**Problem details**
The reply must contain all of the records, unchanged.

===== The data

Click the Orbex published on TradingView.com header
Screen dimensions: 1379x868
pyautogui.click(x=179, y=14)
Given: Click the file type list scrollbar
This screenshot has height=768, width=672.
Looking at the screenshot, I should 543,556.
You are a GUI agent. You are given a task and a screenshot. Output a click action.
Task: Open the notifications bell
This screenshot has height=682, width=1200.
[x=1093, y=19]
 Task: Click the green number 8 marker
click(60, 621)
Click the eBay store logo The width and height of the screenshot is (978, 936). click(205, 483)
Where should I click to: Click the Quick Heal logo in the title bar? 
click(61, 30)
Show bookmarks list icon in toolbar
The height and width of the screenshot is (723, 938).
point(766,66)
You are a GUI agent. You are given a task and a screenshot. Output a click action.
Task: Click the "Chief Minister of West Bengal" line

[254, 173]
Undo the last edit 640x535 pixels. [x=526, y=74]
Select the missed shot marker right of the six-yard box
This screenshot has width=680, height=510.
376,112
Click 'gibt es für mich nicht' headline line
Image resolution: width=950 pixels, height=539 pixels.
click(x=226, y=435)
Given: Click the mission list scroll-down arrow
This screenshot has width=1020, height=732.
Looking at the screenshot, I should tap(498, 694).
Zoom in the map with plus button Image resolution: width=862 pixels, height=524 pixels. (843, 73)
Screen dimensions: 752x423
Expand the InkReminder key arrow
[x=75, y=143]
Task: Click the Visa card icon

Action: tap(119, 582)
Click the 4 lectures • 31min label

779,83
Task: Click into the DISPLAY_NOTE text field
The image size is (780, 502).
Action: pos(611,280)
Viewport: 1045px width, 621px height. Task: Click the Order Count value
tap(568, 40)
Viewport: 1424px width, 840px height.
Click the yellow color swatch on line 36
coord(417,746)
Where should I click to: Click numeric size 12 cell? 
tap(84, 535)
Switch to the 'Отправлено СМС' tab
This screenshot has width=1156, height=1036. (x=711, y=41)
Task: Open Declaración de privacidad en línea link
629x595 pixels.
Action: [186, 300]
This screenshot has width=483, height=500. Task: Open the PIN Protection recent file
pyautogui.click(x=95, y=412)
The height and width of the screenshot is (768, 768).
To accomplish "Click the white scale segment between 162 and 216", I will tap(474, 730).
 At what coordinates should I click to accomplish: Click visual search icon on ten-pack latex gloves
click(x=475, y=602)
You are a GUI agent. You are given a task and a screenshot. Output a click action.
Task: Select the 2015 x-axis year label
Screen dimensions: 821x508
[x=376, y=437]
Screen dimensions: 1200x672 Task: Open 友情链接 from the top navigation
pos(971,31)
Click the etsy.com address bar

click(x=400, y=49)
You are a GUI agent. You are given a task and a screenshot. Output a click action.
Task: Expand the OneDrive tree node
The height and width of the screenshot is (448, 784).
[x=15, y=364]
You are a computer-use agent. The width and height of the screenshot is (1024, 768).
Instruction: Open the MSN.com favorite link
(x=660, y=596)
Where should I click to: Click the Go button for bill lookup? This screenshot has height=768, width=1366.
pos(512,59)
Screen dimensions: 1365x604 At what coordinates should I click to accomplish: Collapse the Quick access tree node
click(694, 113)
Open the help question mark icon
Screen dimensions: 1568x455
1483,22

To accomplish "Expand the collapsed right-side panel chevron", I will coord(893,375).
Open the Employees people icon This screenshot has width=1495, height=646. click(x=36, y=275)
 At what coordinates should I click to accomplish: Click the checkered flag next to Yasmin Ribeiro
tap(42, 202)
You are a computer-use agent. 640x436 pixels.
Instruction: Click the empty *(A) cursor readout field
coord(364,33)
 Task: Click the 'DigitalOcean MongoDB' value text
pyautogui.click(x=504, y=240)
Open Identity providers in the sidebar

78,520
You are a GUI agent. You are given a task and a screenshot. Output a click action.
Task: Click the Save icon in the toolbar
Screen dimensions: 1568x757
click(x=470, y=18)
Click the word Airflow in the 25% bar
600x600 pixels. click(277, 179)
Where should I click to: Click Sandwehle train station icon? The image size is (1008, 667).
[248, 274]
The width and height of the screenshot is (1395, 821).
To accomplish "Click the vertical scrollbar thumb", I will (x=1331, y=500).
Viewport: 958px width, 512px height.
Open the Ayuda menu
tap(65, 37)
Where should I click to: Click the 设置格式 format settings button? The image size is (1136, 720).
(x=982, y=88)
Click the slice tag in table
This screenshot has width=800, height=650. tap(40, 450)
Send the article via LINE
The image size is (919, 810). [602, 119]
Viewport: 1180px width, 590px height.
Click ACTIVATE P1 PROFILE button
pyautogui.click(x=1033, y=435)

==========

**Task answer**
Click the Orbex published on TradingView.com header
Screen dimensions: 1379x868
pyautogui.click(x=179, y=14)
Given: Click the file type list scrollbar
This screenshot has height=768, width=672.
Looking at the screenshot, I should 543,556.
You are a GUI agent. You are given a task and a screenshot. Output a click action.
Task: Open the notifications bell
This screenshot has height=682, width=1200.
[x=1093, y=19]
 Task: Click the green number 8 marker
click(60, 621)
Click the eBay store logo The width and height of the screenshot is (978, 936). click(205, 483)
Where should I click to: Click the Quick Heal logo in the title bar? 
click(61, 30)
Show bookmarks list icon in toolbar
The height and width of the screenshot is (723, 938).
point(766,66)
You are a GUI agent. You are given a task and a screenshot. Output a click action.
Task: Click the "Chief Minister of West Bengal" line

[254, 173]
Undo the last edit 640x535 pixels. [x=526, y=74]
Select the missed shot marker right of the six-yard box
This screenshot has width=680, height=510.
376,112
Click 'gibt es für mich nicht' headline line
Image resolution: width=950 pixels, height=539 pixels.
click(x=226, y=435)
Given: Click the mission list scroll-down arrow
This screenshot has width=1020, height=732.
Looking at the screenshot, I should tap(498, 694).
Zoom in the map with plus button Image resolution: width=862 pixels, height=524 pixels. (843, 73)
Screen dimensions: 752x423
Expand the InkReminder key arrow
[x=75, y=143]
Task: Click the Visa card icon

Action: tap(119, 582)
Click the 4 lectures • 31min label

779,83
Task: Click into the DISPLAY_NOTE text field
The image size is (780, 502).
Action: pos(611,280)
Viewport: 1045px width, 621px height. Task: Click the Order Count value
tap(568, 40)
Viewport: 1424px width, 840px height.
Click the yellow color swatch on line 36
coord(417,746)
Where should I click to: Click numeric size 12 cell? 
tap(84, 535)
Switch to the 'Отправлено СМС' tab
This screenshot has width=1156, height=1036. (x=711, y=41)
Task: Open Declaración de privacidad en línea link
629x595 pixels.
Action: [186, 300]
This screenshot has width=483, height=500. Task: Open the PIN Protection recent file
pyautogui.click(x=95, y=412)
The height and width of the screenshot is (768, 768).
To accomplish "Click the white scale segment between 162 and 216", I will tap(474, 730).
 At what coordinates should I click to accomplish: Click visual search icon on ten-pack latex gloves
click(x=475, y=602)
You are a GUI agent. You are given a task and a screenshot. Output a click action.
Task: Select the 2015 x-axis year label
Screen dimensions: 821x508
[x=376, y=437]
Screen dimensions: 1200x672 Task: Open 友情链接 from the top navigation
pos(971,31)
Click the etsy.com address bar

click(x=400, y=49)
You are a GUI agent. You are given a task and a screenshot. Output a click action.
Task: Expand the OneDrive tree node
The height and width of the screenshot is (448, 784).
[x=15, y=364]
You are a computer-use agent. The width and height of the screenshot is (1024, 768).
Instruction: Open the MSN.com favorite link
(x=660, y=596)
Where should I click to: Click the Go button for bill lookup? This screenshot has height=768, width=1366.
pos(512,59)
Screen dimensions: 1365x604 At what coordinates should I click to accomplish: Collapse the Quick access tree node
click(694, 113)
Open the help question mark icon
Screen dimensions: 1568x455
1483,22

To accomplish "Expand the collapsed right-side panel chevron", I will coord(893,375).
Open the Employees people icon This screenshot has width=1495, height=646. click(x=36, y=275)
 At what coordinates should I click to accomplish: Click the checkered flag next to Yasmin Ribeiro
tap(42, 202)
You are a computer-use agent. 640x436 pixels.
Instruction: Click the empty *(A) cursor readout field
coord(364,33)
 Task: Click the 'DigitalOcean MongoDB' value text
pyautogui.click(x=504, y=240)
Open Identity providers in the sidebar

78,520
You are a GUI agent. You are given a task and a screenshot. Output a click action.
Task: Click the Save icon in the toolbar
Screen dimensions: 1568x757
click(x=470, y=18)
Click the word Airflow in the 25% bar
600x600 pixels. click(277, 179)
Where should I click to: Click Sandwehle train station icon? The image size is (1008, 667).
[248, 274]
The width and height of the screenshot is (1395, 821).
To accomplish "Click the vertical scrollbar thumb", I will (x=1331, y=500).
Viewport: 958px width, 512px height.
Open the Ayuda menu
tap(65, 37)
Where should I click to: Click the 设置格式 format settings button? The image size is (1136, 720).
(x=982, y=88)
Click the slice tag in table
This screenshot has width=800, height=650. tap(40, 450)
Send the article via LINE
The image size is (919, 810). [602, 119]
Viewport: 1180px width, 590px height.
Click ACTIVATE P1 PROFILE button
pyautogui.click(x=1033, y=435)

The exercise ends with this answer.